Your task:
Please give back the listing exactly as it reads.

....

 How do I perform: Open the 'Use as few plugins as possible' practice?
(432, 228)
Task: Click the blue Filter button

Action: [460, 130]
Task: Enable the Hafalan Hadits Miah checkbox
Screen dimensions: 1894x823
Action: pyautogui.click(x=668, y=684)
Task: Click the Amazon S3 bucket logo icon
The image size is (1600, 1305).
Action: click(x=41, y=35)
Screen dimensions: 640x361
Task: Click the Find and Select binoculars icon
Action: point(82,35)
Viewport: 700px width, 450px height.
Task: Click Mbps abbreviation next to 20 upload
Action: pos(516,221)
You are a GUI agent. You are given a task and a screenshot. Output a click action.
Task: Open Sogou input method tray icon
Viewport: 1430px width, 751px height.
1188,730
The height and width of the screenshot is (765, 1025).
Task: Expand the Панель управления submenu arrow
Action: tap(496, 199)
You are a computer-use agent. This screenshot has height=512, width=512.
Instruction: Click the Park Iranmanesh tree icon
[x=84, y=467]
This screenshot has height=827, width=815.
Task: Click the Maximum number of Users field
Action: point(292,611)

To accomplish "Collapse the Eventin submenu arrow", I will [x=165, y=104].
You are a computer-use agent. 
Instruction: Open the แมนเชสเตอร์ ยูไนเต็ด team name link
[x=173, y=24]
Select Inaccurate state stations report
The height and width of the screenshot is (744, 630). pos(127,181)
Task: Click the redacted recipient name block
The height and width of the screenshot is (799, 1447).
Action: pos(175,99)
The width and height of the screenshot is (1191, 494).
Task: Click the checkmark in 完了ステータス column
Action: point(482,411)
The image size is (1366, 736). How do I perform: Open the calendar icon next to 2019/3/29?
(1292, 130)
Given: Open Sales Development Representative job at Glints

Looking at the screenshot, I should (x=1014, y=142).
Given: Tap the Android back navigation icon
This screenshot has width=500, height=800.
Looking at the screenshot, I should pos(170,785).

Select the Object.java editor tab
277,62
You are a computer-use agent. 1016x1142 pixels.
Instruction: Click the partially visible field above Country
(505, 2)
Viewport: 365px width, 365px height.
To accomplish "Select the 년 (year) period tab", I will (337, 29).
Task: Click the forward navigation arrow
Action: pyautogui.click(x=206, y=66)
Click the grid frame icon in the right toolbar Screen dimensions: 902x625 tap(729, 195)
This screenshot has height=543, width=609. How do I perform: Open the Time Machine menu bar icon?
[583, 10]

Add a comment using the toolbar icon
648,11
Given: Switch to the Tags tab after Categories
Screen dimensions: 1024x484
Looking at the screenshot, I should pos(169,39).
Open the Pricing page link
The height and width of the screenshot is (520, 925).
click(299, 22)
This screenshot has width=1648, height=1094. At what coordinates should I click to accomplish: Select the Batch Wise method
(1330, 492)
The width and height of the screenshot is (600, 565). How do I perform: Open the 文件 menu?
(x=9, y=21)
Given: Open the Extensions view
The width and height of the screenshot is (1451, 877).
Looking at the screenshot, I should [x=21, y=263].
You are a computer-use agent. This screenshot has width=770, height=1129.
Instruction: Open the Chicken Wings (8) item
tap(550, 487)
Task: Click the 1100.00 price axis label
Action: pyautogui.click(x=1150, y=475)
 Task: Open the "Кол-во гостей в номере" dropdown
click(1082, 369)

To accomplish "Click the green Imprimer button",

....

Output below:
 How do I perform: Open the 'Use as few plugins as possible' practice?
(432, 228)
Task: Click the blue Filter button

Action: [460, 130]
Task: Enable the Hafalan Hadits Miah checkbox
Screen dimensions: 1894x823
Action: pyautogui.click(x=668, y=684)
Task: Click the Amazon S3 bucket logo icon
The image size is (1600, 1305).
Action: click(x=41, y=35)
Screen dimensions: 640x361
Task: Click the Find and Select binoculars icon
Action: point(82,35)
Viewport: 700px width, 450px height.
Task: Click Mbps abbreviation next to 20 upload
Action: pos(516,221)
You are a GUI agent. You are given a task and a screenshot. Output a click action.
Task: Open Sogou input method tray icon
Viewport: 1430px width, 751px height.
1188,730
The height and width of the screenshot is (765, 1025).
Task: Expand the Панель управления submenu arrow
Action: tap(496, 199)
You are a computer-use agent. This screenshot has height=512, width=512.
Instruction: Click the Park Iranmanesh tree icon
[x=84, y=467]
This screenshot has height=827, width=815.
Task: Click the Maximum number of Users field
Action: point(292,611)

To accomplish "Collapse the Eventin submenu arrow", I will [x=165, y=104].
You are a computer-use agent. 
Instruction: Open the แมนเชสเตอร์ ยูไนเต็ด team name link
[x=173, y=24]
Select Inaccurate state stations report
The height and width of the screenshot is (744, 630). pos(127,181)
Task: Click the redacted recipient name block
The height and width of the screenshot is (799, 1447).
Action: pos(175,99)
The width and height of the screenshot is (1191, 494).
Task: Click the checkmark in 完了ステータス column
Action: point(482,411)
The image size is (1366, 736). How do I perform: Open the calendar icon next to 2019/3/29?
(1292, 130)
Given: Open Sales Development Representative job at Glints

Looking at the screenshot, I should (x=1014, y=142).
Given: Tap the Android back navigation icon
This screenshot has width=500, height=800.
Looking at the screenshot, I should pos(170,785).

Select the Object.java editor tab
277,62
You are a computer-use agent. 1016x1142 pixels.
Instruction: Click the partially visible field above Country
(505, 2)
Viewport: 365px width, 365px height.
To accomplish "Select the 년 (year) period tab", I will (337, 29).
Task: Click the forward navigation arrow
Action: pyautogui.click(x=206, y=66)
Click the grid frame icon in the right toolbar Screen dimensions: 902x625 tap(729, 195)
This screenshot has height=543, width=609. How do I perform: Open the Time Machine menu bar icon?
[583, 10]

Add a comment using the toolbar icon
648,11
Given: Switch to the Tags tab after Categories
Screen dimensions: 1024x484
Looking at the screenshot, I should pos(169,39).
Open the Pricing page link
The height and width of the screenshot is (520, 925).
click(299, 22)
This screenshot has width=1648, height=1094. At what coordinates should I click to accomplish: Select the Batch Wise method
(1330, 492)
The width and height of the screenshot is (600, 565). How do I perform: Open the 文件 menu?
(x=9, y=21)
Given: Open the Extensions view
The width and height of the screenshot is (1451, 877).
Looking at the screenshot, I should [x=21, y=263].
You are a computer-use agent. This screenshot has width=770, height=1129.
Instruction: Open the Chicken Wings (8) item
tap(550, 487)
Task: Click the 1100.00 price axis label
Action: pyautogui.click(x=1150, y=475)
 Task: Open the "Кол-во гостей в номере" dropdown
click(1082, 369)

To accomplish "Click the green Imprimer button",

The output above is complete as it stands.